Stored items:

▼

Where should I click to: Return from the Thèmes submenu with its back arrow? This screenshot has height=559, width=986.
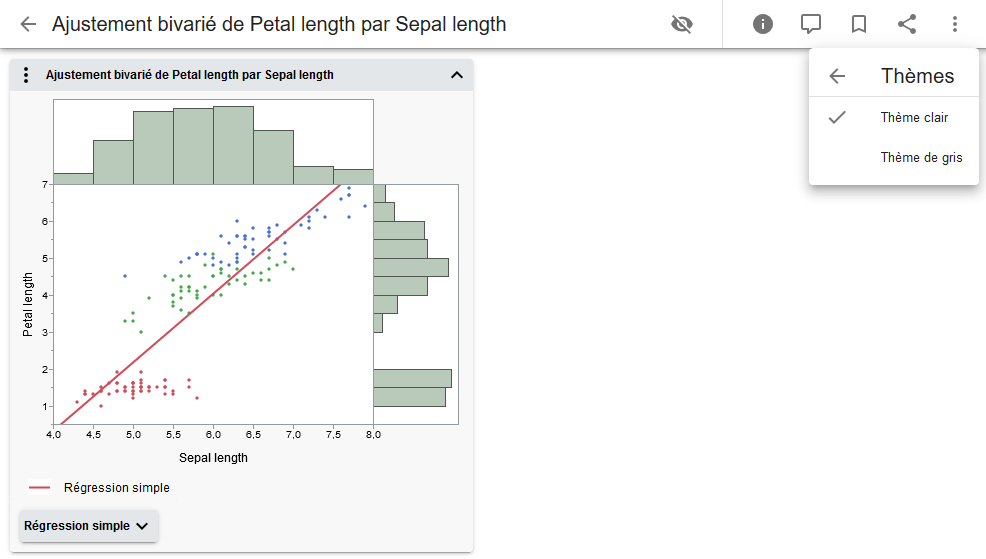(x=838, y=76)
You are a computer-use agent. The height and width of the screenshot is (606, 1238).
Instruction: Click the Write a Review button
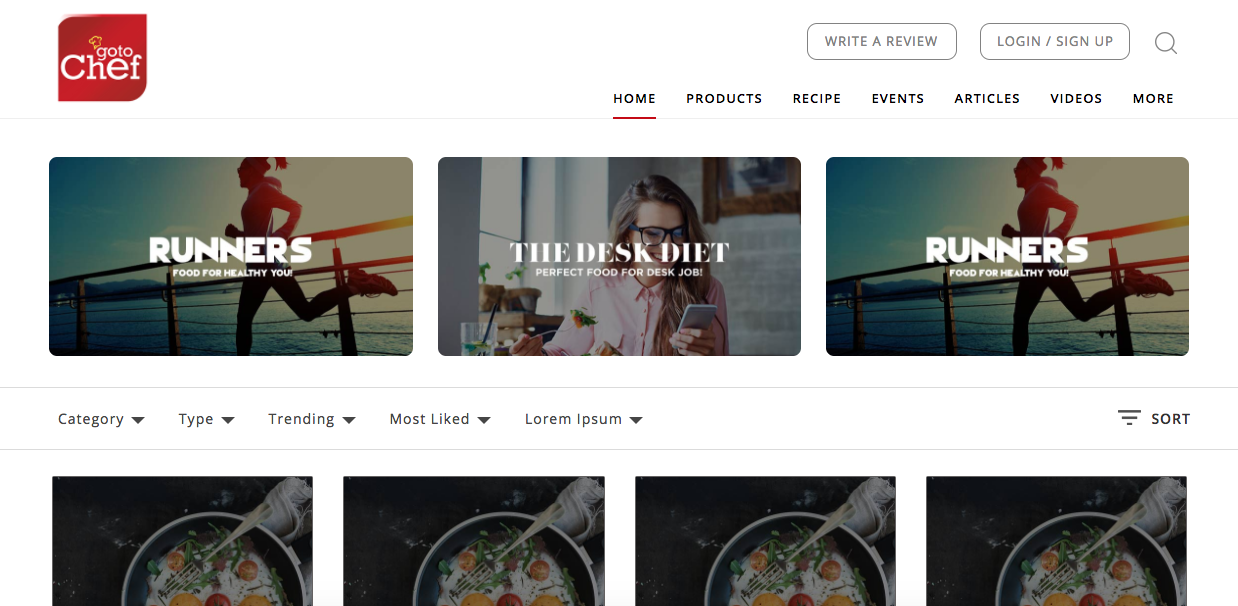882,42
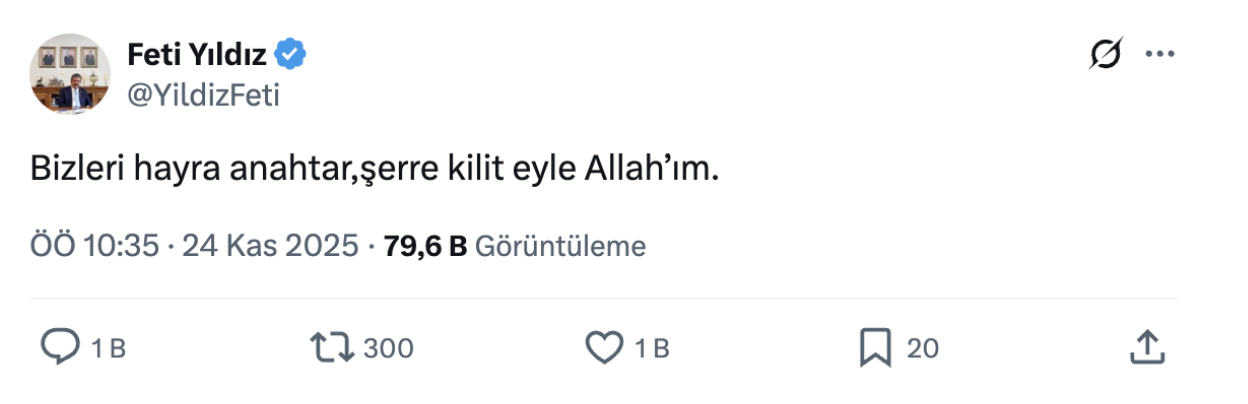This screenshot has height=404, width=1248.
Task: Click the bookmark count of 20
Action: pyautogui.click(x=923, y=348)
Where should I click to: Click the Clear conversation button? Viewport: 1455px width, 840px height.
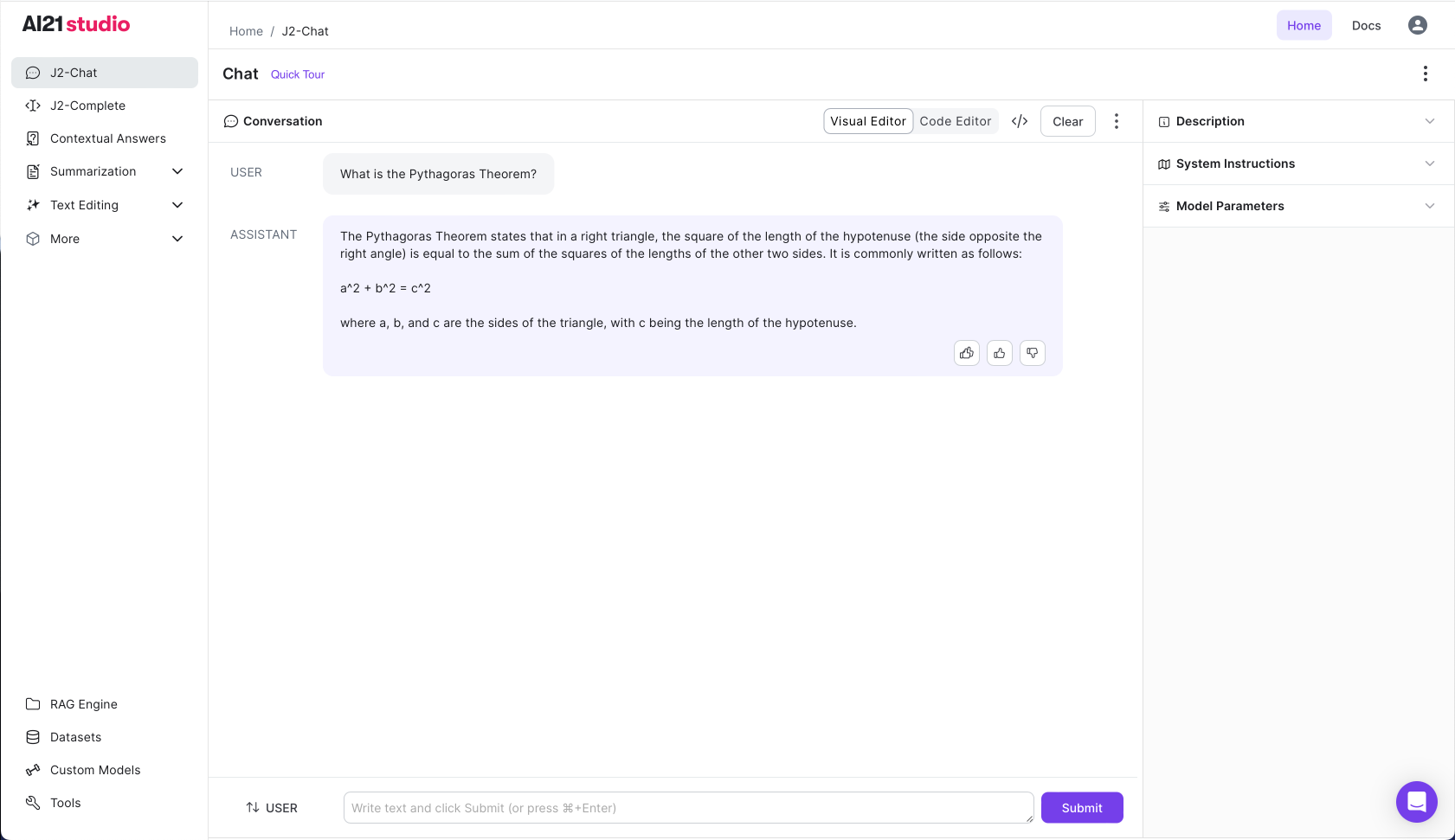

▲

REQUIREMENT |
Only the lines from the one holding "You are a computer-use" to the last line of the entries above should be printed, exactly as they appear and with no pictures.

SOLUTION FOR THIS EXERCISE |
You are a computer-use agent. The height and width of the screenshot is (606, 1238).
Instruction: Click the Write a Review button
882,42
This screenshot has height=404, width=1248.
Task: Click the bookmark count of 20
Action: pyautogui.click(x=923, y=348)
Where should I click to: Click the Clear conversation button? Viewport: 1455px width, 840px height.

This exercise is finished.